Official fabricated stalker

LETHBRIDGE, Alberta – A municipal official in western Canada was found guilty of public mischief Tuesday for fabricating a stalker and writing lurid letters to herself in a saga that crossed borders and made international headlines.
Darlene Heatherington, 41, was charged last year after she vanished from Great Falls, Mont., while on business for the City Council of Lethbridge, Alberta. She reappeared days later in Las Vegas, saying she had been abducted and sexually assaulted.
Heatherington is to be sentenced Sept. 10. Provincial court Judge Peter Caffaro agreed to the prosecutor’s request for a psychiatric assessment before that. The maximum sentence is five years in prison. “I found that Mrs. Heatherington was not to be trusted to tell the truth,” Caffaro said.

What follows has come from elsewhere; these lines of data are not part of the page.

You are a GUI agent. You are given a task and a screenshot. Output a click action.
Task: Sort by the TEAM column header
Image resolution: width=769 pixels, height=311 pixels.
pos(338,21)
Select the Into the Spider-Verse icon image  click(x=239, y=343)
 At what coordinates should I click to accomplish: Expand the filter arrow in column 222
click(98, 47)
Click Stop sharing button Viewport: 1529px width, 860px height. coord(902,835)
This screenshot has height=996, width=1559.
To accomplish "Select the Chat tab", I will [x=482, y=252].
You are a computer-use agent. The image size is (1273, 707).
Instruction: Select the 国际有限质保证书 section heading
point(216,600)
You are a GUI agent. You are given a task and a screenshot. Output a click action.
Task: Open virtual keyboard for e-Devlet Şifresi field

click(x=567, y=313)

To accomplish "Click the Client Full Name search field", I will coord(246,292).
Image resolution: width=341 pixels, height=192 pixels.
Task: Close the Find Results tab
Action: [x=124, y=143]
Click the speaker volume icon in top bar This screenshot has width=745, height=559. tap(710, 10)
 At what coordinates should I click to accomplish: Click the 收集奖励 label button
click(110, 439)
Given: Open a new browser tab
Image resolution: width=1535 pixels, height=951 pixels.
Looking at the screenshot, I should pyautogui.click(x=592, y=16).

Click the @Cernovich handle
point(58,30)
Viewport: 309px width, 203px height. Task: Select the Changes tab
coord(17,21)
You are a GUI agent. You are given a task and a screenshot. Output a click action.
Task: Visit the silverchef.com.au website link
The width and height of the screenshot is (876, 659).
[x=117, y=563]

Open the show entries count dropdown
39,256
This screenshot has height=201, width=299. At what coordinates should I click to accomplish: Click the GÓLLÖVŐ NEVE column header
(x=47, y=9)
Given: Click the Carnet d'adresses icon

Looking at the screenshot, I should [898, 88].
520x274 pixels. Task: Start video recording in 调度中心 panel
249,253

Heatherington first reported to police that she was receiving letters from a stalker in October 2002. Some of the letters were sexually graphic. One talked of bondage.
But police grew suspicious after hidden cameras found no proof of the stalker. They also spotted her in the local library reading books on stalkers and found documents identical to the letters on her computer.
The saga reached a climax when Heatherington disappeared while on a business trip to Montana in May 2003.
Police launched a search and she was found three days later near a Las Vegas hotel. Heatherington was sent back to Great Falls, where officials say she recanted her abduction story.
Great Falls police charged Heatherington with giving false information, but two weeks later they agreed to drop the charge if she stayed out of trouble and sought psychiatric help.
A month later, Lethbridge police charged her with public mischief relating to the stalking investigation. The case went to trial in January.
Heatherington refused calls to step down from the City Council but she was barred from some duties.
The council could ask a judge to remove her, but Lethbridge Mayor Bob Tarleck has noted that municipal elections due in October could make the issue moot.